### INPUT MATERIAL
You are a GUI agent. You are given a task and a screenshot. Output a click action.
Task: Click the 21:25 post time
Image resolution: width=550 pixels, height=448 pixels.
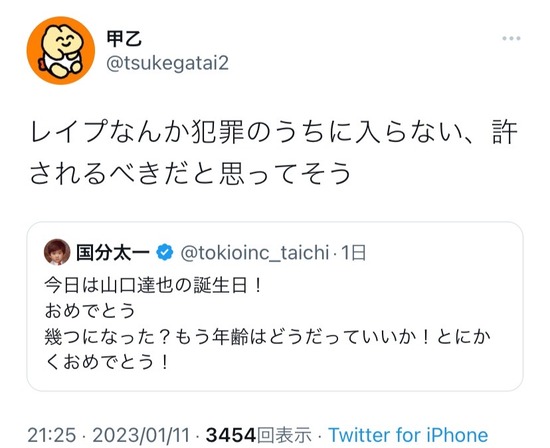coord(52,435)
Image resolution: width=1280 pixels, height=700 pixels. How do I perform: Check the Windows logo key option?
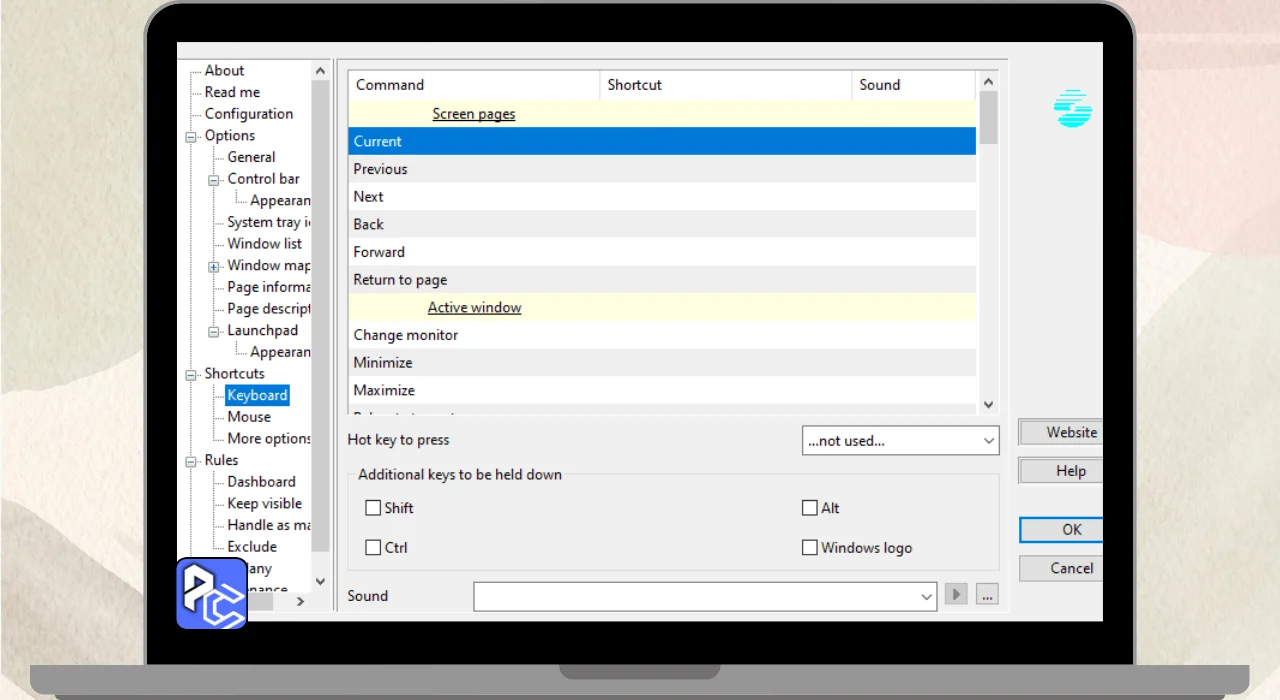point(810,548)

### WORK REQUEST
Above are the records; copy every one of them exactly and omit the images.

### WRITTEN ANSWER
You are a GUI agent. You are given a task and a screenshot. Output a click action.
Task: Click the 21:25 post time
Image resolution: width=550 pixels, height=448 pixels.
coord(52,435)
Image resolution: width=1280 pixels, height=700 pixels. How do I perform: Check the Windows logo key option?
point(810,548)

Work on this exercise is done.